Son los generales estadounidenses los que deciden trasladar la producción de estupefacientes a América, y así modificar el hábito de consumo de sus jóvenes y su clase ociosa: es el boom de la marihuana y la cocaína. Desde entonces, como pudiera constatarse en documentos desclasificados de la CIA, los estrategas de seguridad nacional y regional estadounidenses se han servido de los estupefacientes latinoamericanos y del dinero que producen, en operaciones encubiertas y no tan encubiertas, como lo muestran las páginas de novelas, los guiones de series televisivas y la realidad, pues lo ocurrido durante los últimos años entre Joaquín “El Chapo” Guzmán y sus coordinadores “gringos”, puede verse reflejado en el operativo Rápido y Furioso.

No deben asombrarse, entonces, las buenas conciencias mexicanas de lo que hoy ocurre en su país, pues no es sino consecuencia de un enorme equívoco: sus gobernantes, en materia de narcotráfico, se pusieron en manos del Consejo de Seguridad de Estados Unidos, en la idea de que con ello dejarían libre su conciencia y podrían acudir al confesor, sin ninguna vergüenza.

¿De dónde sacó Arturo Pérez-Reverte el cuento y perfil de algunos de sus personajes de La Reina del Sur? En esa novela se narra cómo la DEA, la CIA y los generales del Pentágono, se sirven de los narcotraficantes mexicanos, entre ellos Epifanio Vargas, para obtener recursos negros para sus operaciones encubiertas y para enfrentar a los cárteles entre ellos, en la idea de hacer prevalecer el control que sobre los delincuentes puedan mantener.

¿A quiénes se retrata en El octavo mandamiento, durante la reunión en Nueva York, cuando el narcotraficante -supuestamente “El Chapo” Guzmán- pregunta a su interlocutor sobre la propuesta que le lleva el gobierno del cambio, unas horas antes de que sucediera el ataque terrorista contra las Torres Gemelas?

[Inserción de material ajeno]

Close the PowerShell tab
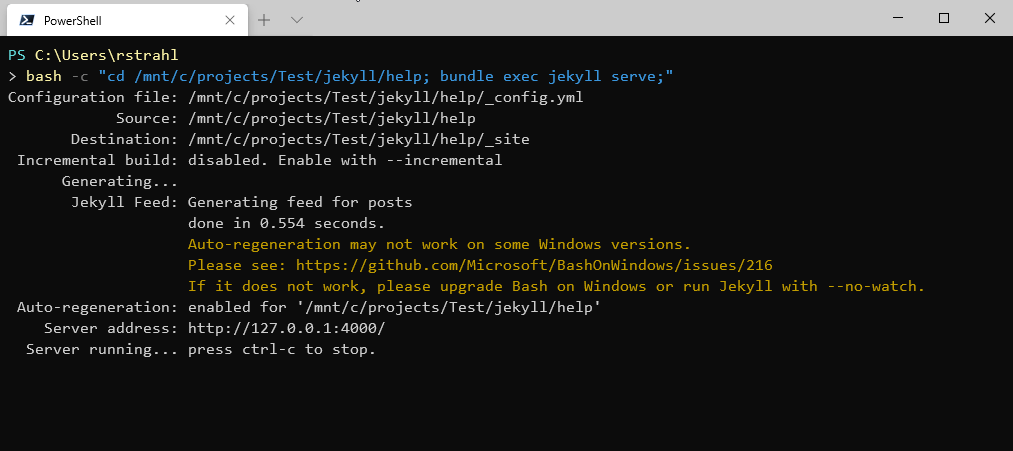Screen dimensions: 1013x451 point(230,20)
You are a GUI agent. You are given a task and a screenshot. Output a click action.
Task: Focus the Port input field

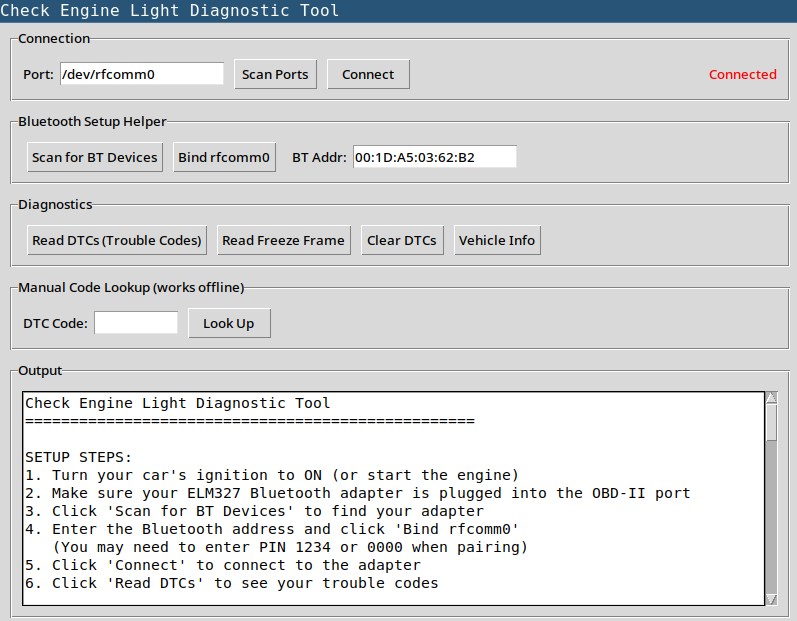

Pero el asunto va más allá en los recuentos realizados por los personajes de El poder del perro, donde se narran acuerdos entre narcotraficantes mexicanos y agentes de la DEA y otras agencias estadounidenses, y la formación de grupos combinados de diferentes servicios, entre los que destaca la Defensa de Estados Unidos, para servirse de los sicarios de los barones de la droga, en operativos en supuesto beneficio de la seguridad regional y nacional de esa nación, bajo cuyo pretexto ordenan las ejecuciones de los candidatos a la presidencia de Colombia y México, la muerte de Juan Jesús Posadas Ocampo (obviamente no escriben los nombres tal cual, pero narran los acontecimientos de manera que no quepan dudas), más otras actividades como las que hoy traen a la sociedad mexicana sin paz y sin concierto.

Lo cierto es que para los gobiernos del grupo de los 7, notoriamente para el de Estados Unidos, el narcotráfico y el dinero que produce, son instrumentos de poder, no enemigos a los que hay que combatir sin cuartel, pero sí a quienes es necesario controlar, mantener en bajo perfil, vigilar. Como ocurre, desde que el ser humano se organizó en sociedad, con la prostitución y otros medios delincuenciales usados para vivir y tener poder.